Eve Fowler @DCADundee

I dropped by the DCA to check out the latest exhibit by Eve Fowler, ‘What a Slight. What a Sound. What a Universal Shudder’ — pieces all influenced by Gertrude Stein’s writings. I was unprepared for how hard it hit, even in the first piece, ‘with it which is as it if it is to be’ — disorienting because you step through black out curtains into a darkened room. I have poor night vision so I had to stand there for a moment. I was instantly mesmerised:

This 16mm work is an intimate portrait of some of Fowler’s closest friends in the LA artistic community: the camera focuses on several female artists working in their studios with an accompanying soundtrack of their voices reading from Stein’s 1910 text Many Many Women.

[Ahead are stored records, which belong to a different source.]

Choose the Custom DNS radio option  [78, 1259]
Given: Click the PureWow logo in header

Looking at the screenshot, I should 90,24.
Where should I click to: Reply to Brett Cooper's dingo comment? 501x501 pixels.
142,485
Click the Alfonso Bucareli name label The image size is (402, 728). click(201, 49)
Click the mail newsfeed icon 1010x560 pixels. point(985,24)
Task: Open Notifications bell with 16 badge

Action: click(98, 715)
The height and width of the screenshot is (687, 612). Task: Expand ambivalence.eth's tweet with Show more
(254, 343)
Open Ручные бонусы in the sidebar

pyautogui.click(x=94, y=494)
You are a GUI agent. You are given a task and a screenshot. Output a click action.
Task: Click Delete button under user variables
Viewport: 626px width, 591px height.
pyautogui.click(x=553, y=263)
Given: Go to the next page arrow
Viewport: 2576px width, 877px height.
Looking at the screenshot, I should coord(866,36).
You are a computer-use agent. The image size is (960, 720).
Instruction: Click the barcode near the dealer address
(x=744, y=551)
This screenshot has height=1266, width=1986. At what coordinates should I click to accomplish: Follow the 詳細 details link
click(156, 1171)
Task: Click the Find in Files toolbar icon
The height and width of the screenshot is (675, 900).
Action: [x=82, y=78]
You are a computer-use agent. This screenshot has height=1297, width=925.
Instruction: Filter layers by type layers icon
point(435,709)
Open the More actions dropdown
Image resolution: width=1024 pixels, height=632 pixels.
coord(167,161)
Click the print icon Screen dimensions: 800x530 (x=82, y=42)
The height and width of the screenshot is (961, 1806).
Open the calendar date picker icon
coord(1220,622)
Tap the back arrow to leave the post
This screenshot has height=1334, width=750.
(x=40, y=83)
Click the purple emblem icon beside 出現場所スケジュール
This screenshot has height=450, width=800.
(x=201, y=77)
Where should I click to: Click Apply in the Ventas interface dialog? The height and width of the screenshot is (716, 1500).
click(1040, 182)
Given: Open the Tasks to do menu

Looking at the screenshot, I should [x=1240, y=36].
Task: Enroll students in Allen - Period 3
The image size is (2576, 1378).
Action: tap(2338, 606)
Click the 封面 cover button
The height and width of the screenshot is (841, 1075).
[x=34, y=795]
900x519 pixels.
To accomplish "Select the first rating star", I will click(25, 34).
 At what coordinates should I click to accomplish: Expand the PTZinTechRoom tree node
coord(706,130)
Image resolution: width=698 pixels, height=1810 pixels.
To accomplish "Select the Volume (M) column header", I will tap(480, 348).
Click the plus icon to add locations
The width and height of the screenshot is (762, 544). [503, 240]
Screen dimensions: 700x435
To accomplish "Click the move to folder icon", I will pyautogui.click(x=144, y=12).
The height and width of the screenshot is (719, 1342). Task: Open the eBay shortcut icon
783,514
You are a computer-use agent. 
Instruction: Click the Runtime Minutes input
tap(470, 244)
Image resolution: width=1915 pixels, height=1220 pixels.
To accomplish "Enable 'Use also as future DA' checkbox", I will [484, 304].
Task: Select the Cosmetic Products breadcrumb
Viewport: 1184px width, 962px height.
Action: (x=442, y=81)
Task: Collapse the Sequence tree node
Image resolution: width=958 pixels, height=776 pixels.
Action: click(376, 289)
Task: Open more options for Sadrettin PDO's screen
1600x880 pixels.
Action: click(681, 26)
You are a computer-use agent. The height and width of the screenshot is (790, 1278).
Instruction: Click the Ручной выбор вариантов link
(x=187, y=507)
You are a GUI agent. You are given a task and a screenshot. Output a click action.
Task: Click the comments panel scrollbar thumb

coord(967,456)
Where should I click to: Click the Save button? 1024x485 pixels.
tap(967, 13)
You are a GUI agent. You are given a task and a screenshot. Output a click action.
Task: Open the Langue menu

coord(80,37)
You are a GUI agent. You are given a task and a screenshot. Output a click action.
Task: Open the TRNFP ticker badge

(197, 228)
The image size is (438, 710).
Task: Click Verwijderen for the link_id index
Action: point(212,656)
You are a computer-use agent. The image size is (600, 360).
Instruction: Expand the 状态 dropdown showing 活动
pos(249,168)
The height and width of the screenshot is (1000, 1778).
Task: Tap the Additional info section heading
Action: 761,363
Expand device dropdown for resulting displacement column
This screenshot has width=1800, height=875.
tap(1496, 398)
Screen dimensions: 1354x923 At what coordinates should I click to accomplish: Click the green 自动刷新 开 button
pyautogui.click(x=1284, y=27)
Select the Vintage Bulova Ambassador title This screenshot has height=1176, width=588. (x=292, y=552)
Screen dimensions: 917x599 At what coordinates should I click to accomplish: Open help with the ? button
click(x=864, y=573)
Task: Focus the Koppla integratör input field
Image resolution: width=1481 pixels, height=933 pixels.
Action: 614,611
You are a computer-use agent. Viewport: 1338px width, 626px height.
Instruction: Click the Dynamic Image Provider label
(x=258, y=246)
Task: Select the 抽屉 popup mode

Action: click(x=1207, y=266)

Yin Ho, writing in Artforum, described this film as “a quietly explosive work: a subtle, simple document of female camaraderie and process, and the subdued magic of everyday life.”

We so seldom value woman–full stop, yes–but especially as artists. Think of all the loving docos of male artists in all their seriousness. The attention to technique, the fawning po-faced attachment to their importance. To see these women creating like this while Stein’s words echoed filled me with such a joy. I needed this. I need to see these women working. I need it to keep working myself.

‘This one is one and she is that one. Each one is one. There are many. Each one is different from any other one.’

I finally understand Stein and her orality. I think delving much more into sound studies has helped my brain make that connection. When I was first exposed to her back in my younger, literalist days, I could only approach her in literary terms. A big misunderstanding.

I need to go back and see it again. Great exhibition.